--- begin Document segment ---
Skip site navigation (1)Skip section navigation (2)
Date:      Wed, 23 Jan 2013 07:04:28 +0100
From:      Luigi Rizzo <rizzo@iet.unipi.it>
To:        net@freebsd.org
Subject:   [luigi@FreeBSD.org: svn commit: r245836 - head/sys/dev/netmap]
Message-ID:  <20130123060428.GC50751@onelab2.iet.unipi.it>

next in thread | raw e-mail | index | archive | help
this new netmap feature might be of interest

cheers
luigi

----- Forwarded message from Luigi Rizzo <luigi@FreeBSD.org> -----

Date: Wed, 23 Jan 2013 05:37:46 +0000 (UTC)
From: Luigi Rizzo <luigi@FreeBSD.org>
Subject: svn commit: r245836 - head/sys/dev/netmap
To: src-committers@freebsd.org, svn-src-all@freebsd.org,
        svn-src-head@freebsd.org

Author: luigi
Date: Wed Jan 23 05:37:45 2013
New Revision: 245836
URL: http://svnweb.freebsd.org/changeset/base/245836

Log:
  Add support for transparent mode while in netmap.
  
  By setting dev.netmap.fwd=1 (or enabling the feature with a per-ring flag),
  packets are forwarded between the NIC and the host stack unless the
  netmap client clears the NS_FORWARD flag on the individual descriptors.
  
  This feature greatly simplifies applications where some traffic
  (think of ARP, control traffic, ssh sessions...) must be processed
  by the host stack, whereas the bulk is handled by the netmap process
  which simply (un)marks packets that should not be forwarded.
--- end Document segment ---
--- begin Data records ---
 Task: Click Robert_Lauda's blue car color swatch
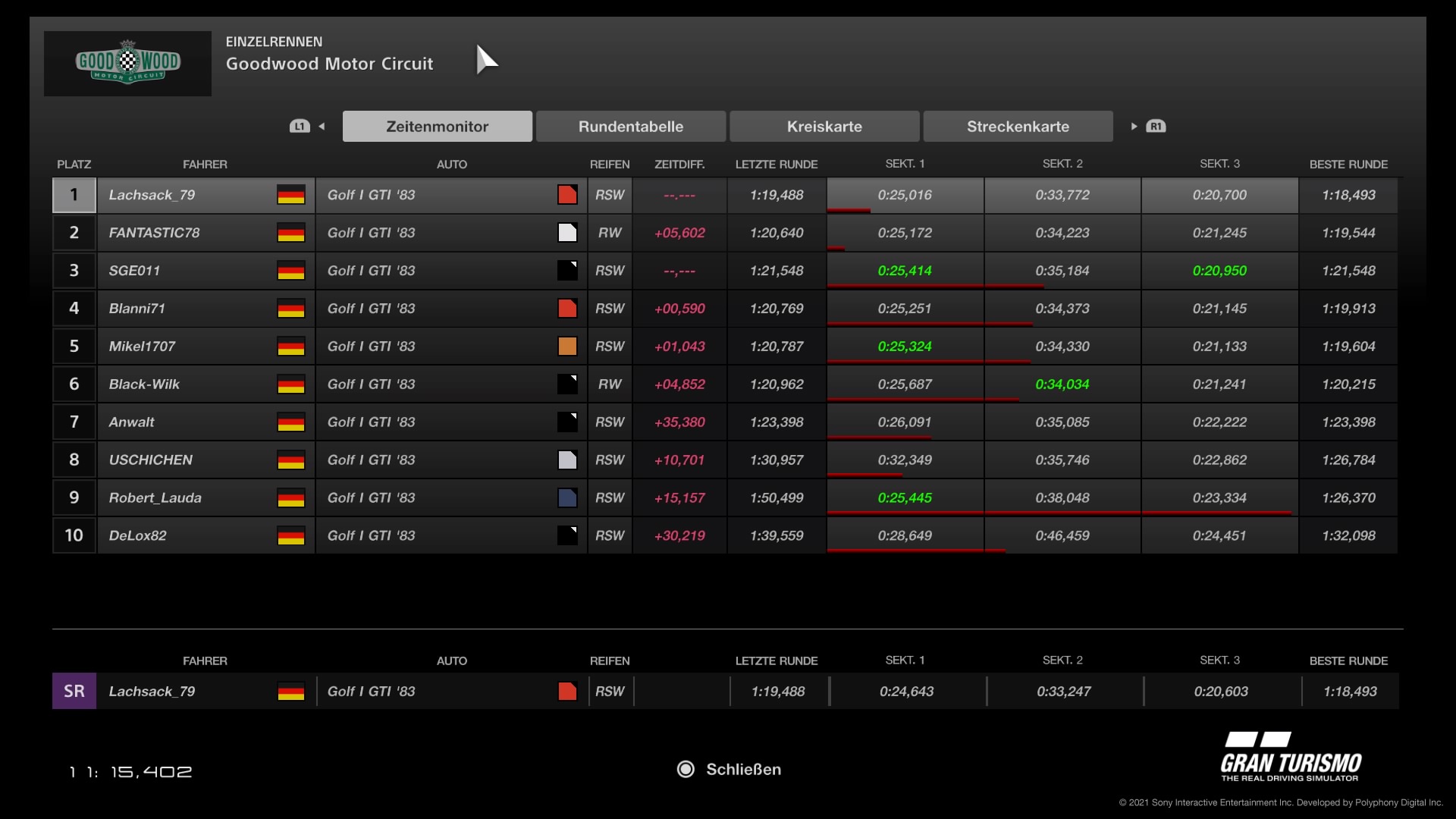tap(567, 498)
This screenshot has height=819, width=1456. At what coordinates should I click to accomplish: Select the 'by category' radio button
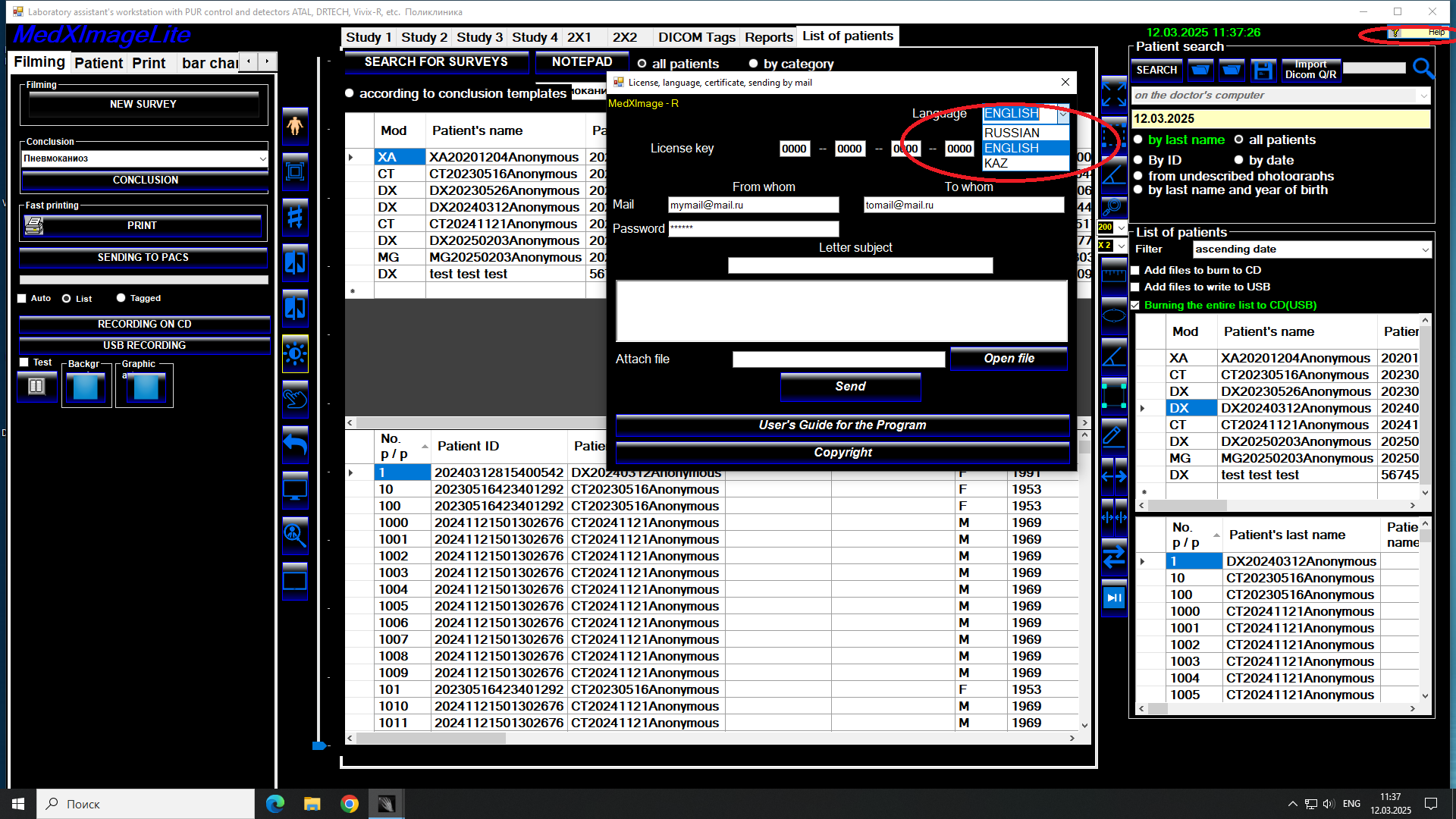point(753,64)
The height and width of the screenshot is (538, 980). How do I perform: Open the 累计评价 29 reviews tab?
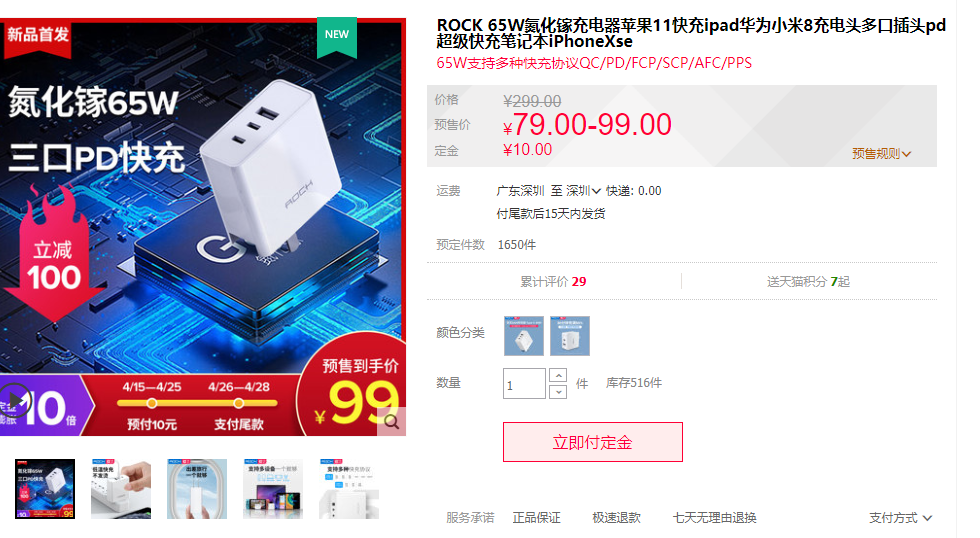click(x=553, y=282)

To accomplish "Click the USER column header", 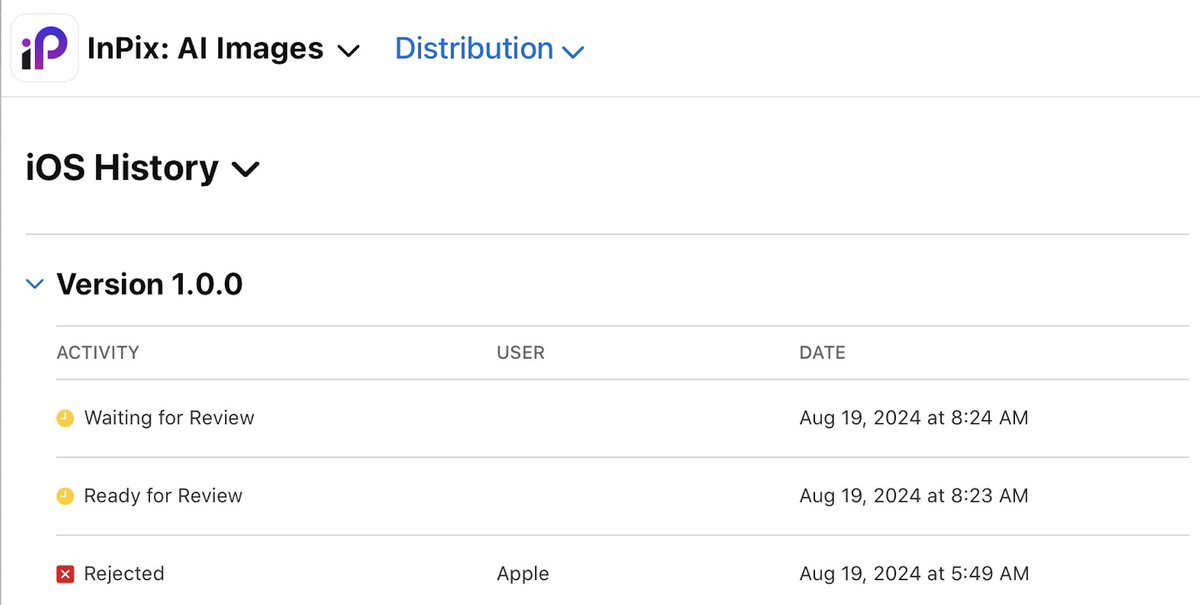I will (521, 353).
--- end Data records ---
Exercise instructions:
**A.** According to the netmap commit message, why does the new transparent mode simplify applications where some traffic must be processed by the host stack?
**B.** In the records, substitute "image" for "screenshot" and write out only the lines from the one containing "This screenshot has" up to and including the one containing "click(x=553, y=282)". Leave the pictures out, and change nothing else.

Answers to the exercises:
**A.** With transparent mode on, packets are forwarded between the NIC and the host stack by default. The netmap process therefore handles the bulk of the traffic and only has to (un)mark the packets that should not be forwarded, while traffic such as ARP, control traffic, or ssh sessions still reaches the host stack.

**B.**
This image has height=819, width=1456. At what coordinates should I click to accomplish: Select the 'by category' radio button
point(753,64)
The height and width of the image is (538, 980). How do I perform: Open the 累计评价 29 reviews tab?
click(x=553, y=282)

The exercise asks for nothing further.